▶ _Tasks to perform_:
a) From the passage about PY, reproduce the text starting at "This friend and" and ending at "response you get.".
b) Answer these from the passage about PY, one answer per line:
(i) Which organization did Master Lam work for?
(ii) Where was PY actually teaching during the long period when he "taught at Newcastle Uni"?
(iii) According to the last line, what two things did PY need that led him into religion?
c) List every fact that the passage about PY gives about Master Lam himself in the sentences that begin with "Master Lam".

▶ _Passage provided_:
•••

For a long time, when PY “taught at Newcastle Uni”, he was in fact just teaching on a patch of grass that happened to be on Uni grounds. He wasn’t associated with NU in any way.
He did teach for some time in one of their halls … but that’s a case of him paying them rent every week to use it, it wasn’t endorsement or association.
That he gives that impression is another indicator that he’s lying about something.

1.  I had a very good long term friend who is a student of Master Lam Kam Chuen.
http://lamkamchuen.com/News_%26_Events/News_%26_Events.html
Master Lam worked for Hong Kong (HK) Customs, has done TV series on Chi Kung, and has a very high reputation with proper official people, both in the martial arts world and in the wider world.
Master Lam is from HK, knew PY directly, and knows his reputation back in Hong Kong.
Master Lam was very negative about PY (in the indirect Chinese way, and also surprisingly directly), and this friend of mine told me it was well known in Master Lam’s circle that PY left a trail of destroyed students behind him.
This friend and I stopped being friends because he basically thought I was stupid to keep following PY.
Sadly, it took me years to figure out he was right.
You can contact Master Lam to ask about PY – maybe pose as a naif student asking for a reference. You’ll see what response you get.

2.  When I said he was a failed teacher I meant:

PY couldn’t make his living from it, because only few students would stay with him (us brainwashed ones).
Everyone with real interest or experience in Martial Arts left very quickly, often having been attacked by PY, both physically and mentally.
That’s why he moved into religion. He needed a better income stream, and a better cover.

•••

▶ _Supplied data_:
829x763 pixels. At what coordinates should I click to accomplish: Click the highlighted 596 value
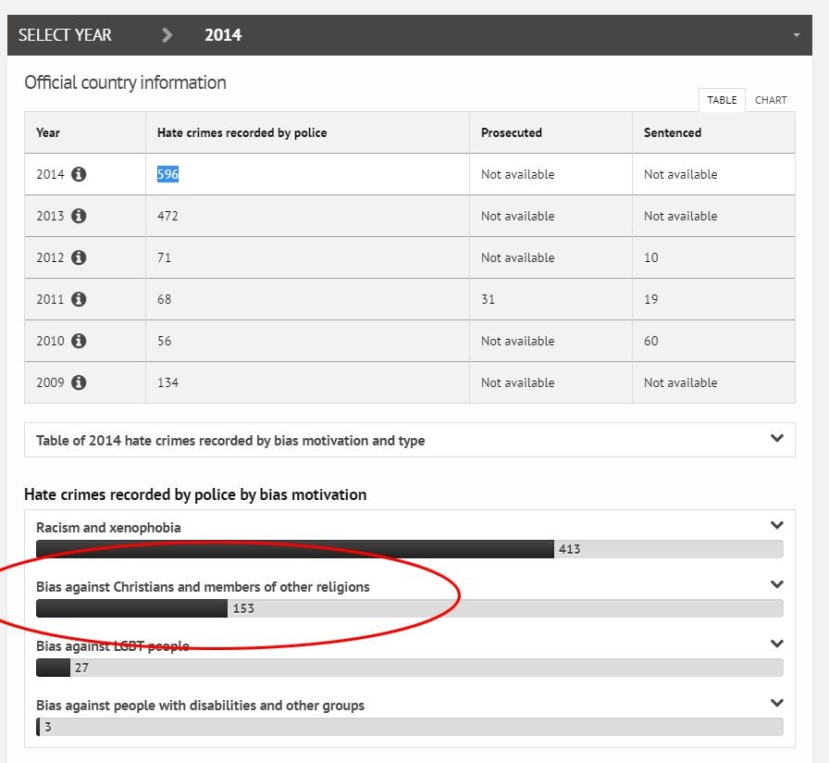[167, 174]
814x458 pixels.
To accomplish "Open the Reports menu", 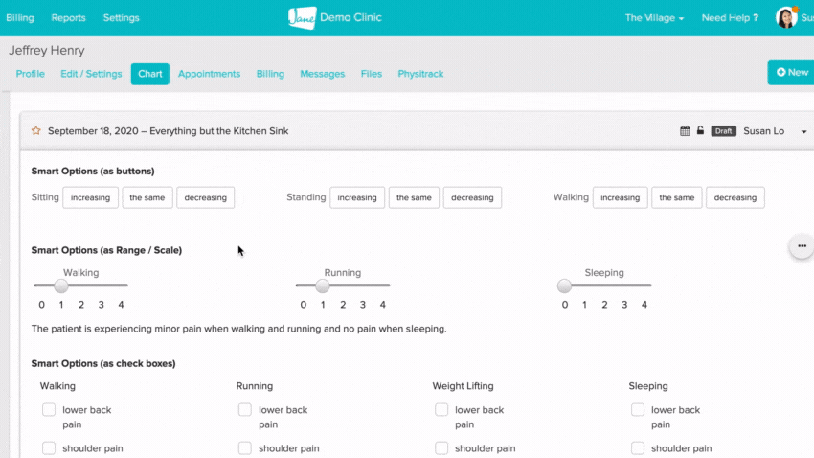I will click(x=69, y=18).
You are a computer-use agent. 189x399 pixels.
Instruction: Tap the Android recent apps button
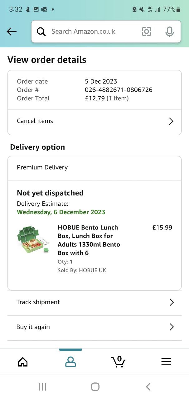point(42,387)
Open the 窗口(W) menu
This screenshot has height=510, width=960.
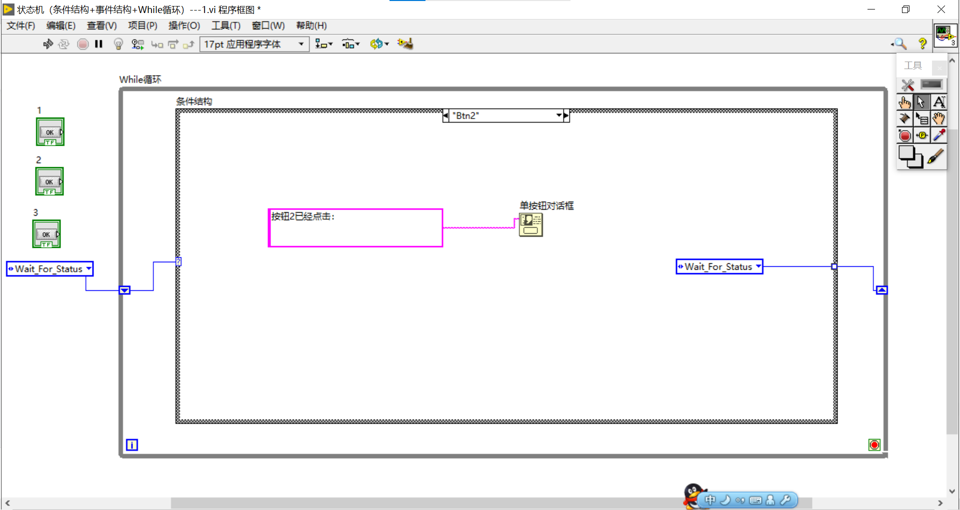[268, 26]
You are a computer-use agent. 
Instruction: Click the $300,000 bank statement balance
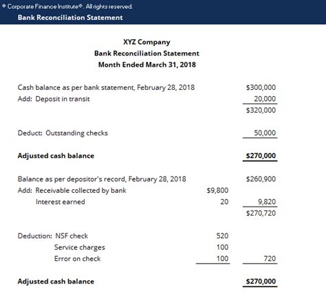click(261, 87)
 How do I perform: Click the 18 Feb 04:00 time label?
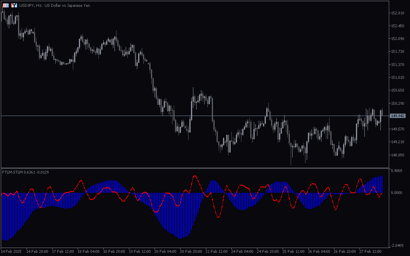[x=88, y=252]
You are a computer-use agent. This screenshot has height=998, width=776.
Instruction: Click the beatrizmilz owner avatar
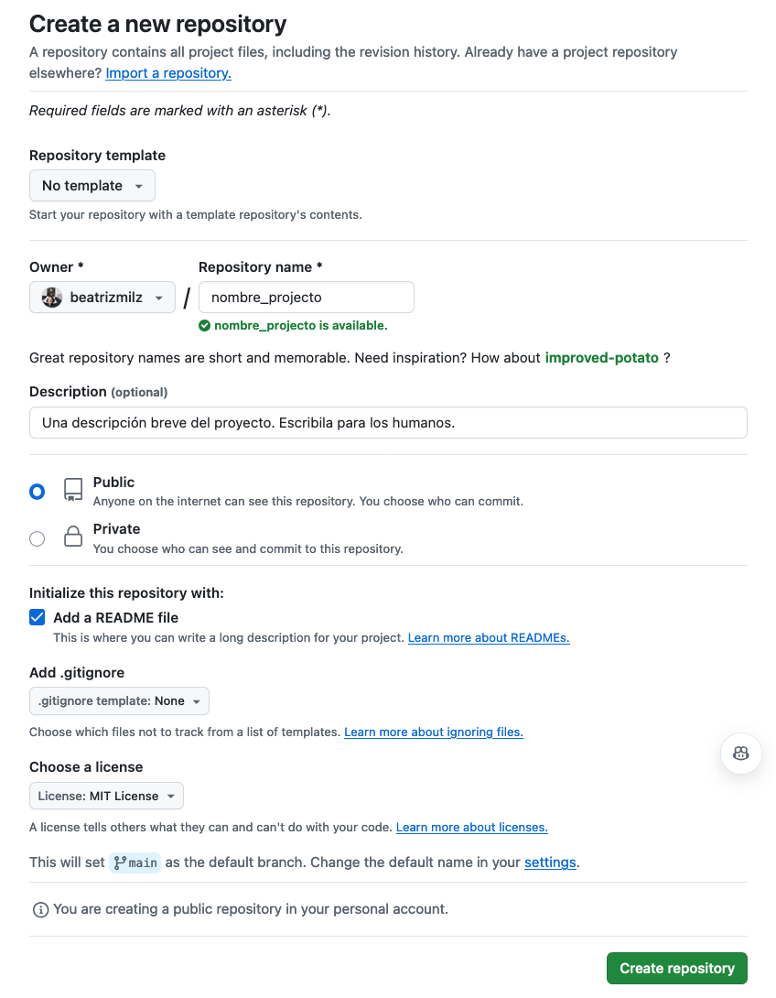[x=52, y=298]
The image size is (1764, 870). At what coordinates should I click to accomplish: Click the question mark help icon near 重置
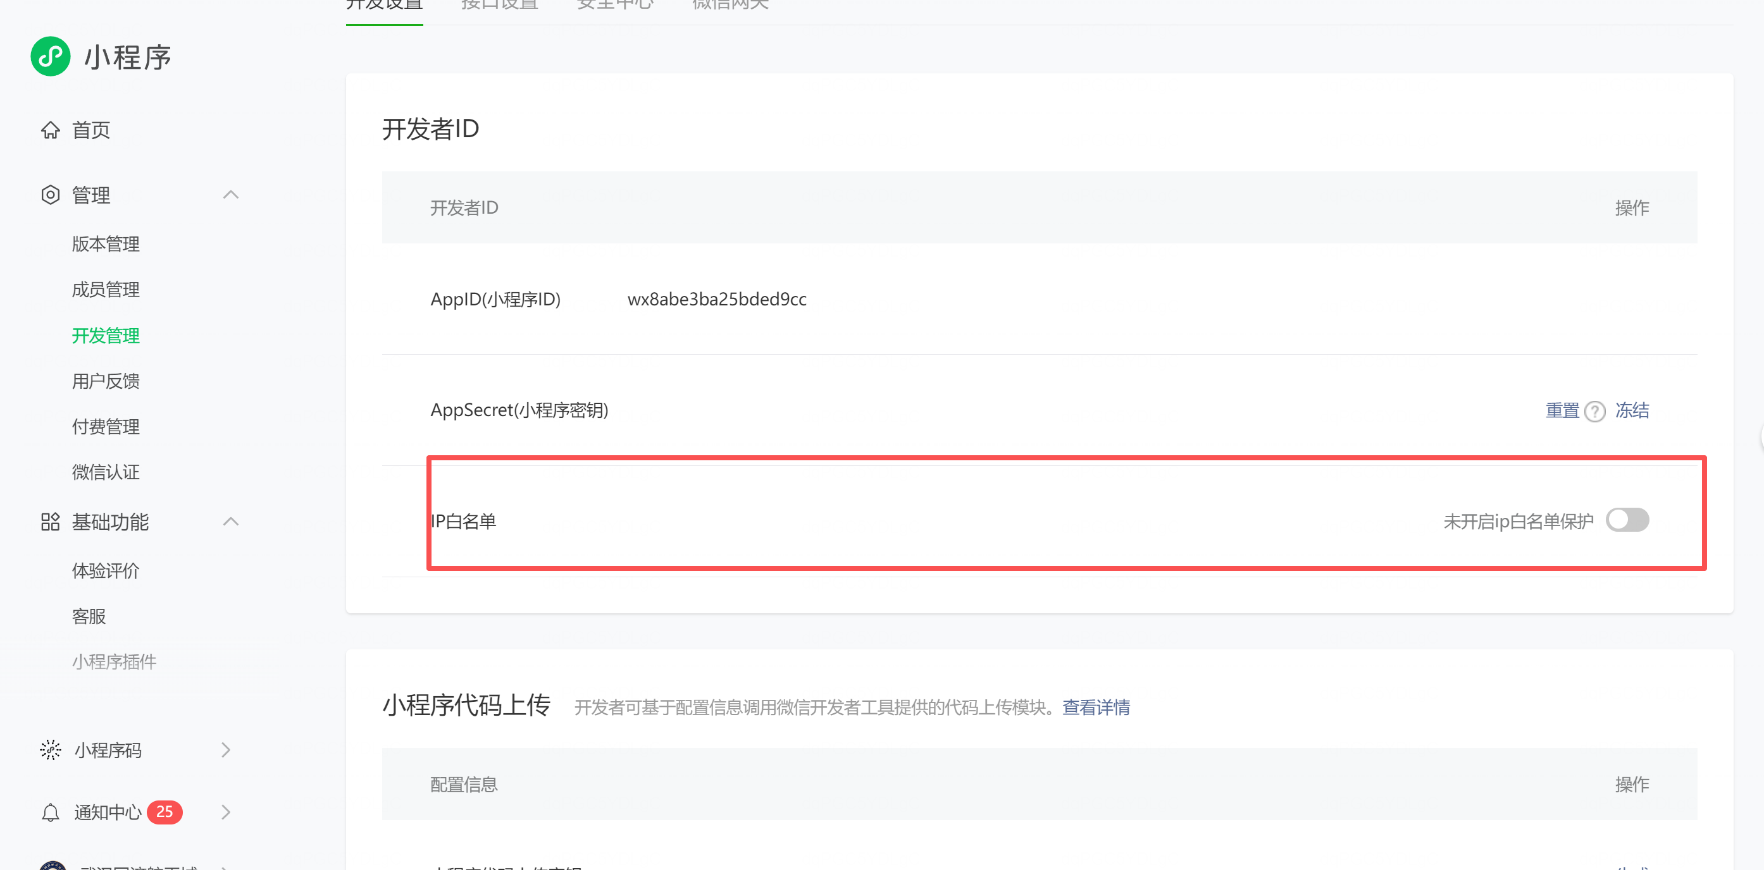[x=1595, y=411]
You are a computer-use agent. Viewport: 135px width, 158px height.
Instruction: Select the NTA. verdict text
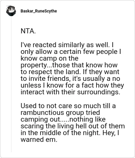28,31
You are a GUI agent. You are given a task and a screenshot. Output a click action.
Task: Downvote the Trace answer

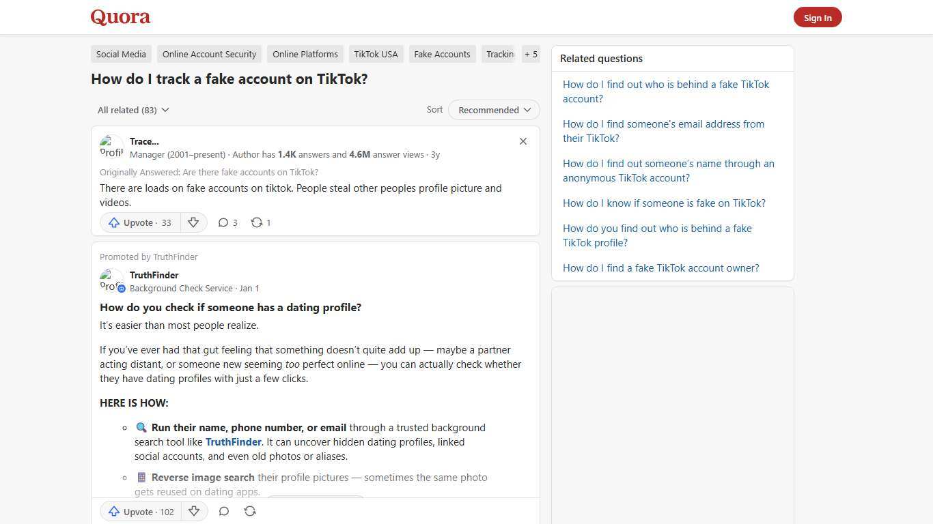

•••

▶ _Answer set_:
a)
This friend and I stopped being friends because he basically thought I was stupid to keep following PY.
Sadly, it took me years to figure out he was right.
You can contact Master Lam to ask about PY – maybe pose as a naif student asking for a reference. You’ll see what response you get.

b)
(i) Hong Kong (HK) Customs
(ii) On a patch of grass that happened to be on university grounds
(iii) A better income stream and a better cover

c)
- He worked for Hong Kong (HK) Customs.
- He has done TV series on Chi Kung.
- He has a very high reputation with proper official people, both in the martial arts world and in the wider world.
- He is from HK.
- He knew PY directly.
- He knows PY's reputation back in Hong Kong.
- He was very negative about PY, both in the indirect Chinese way and surprisingly directly.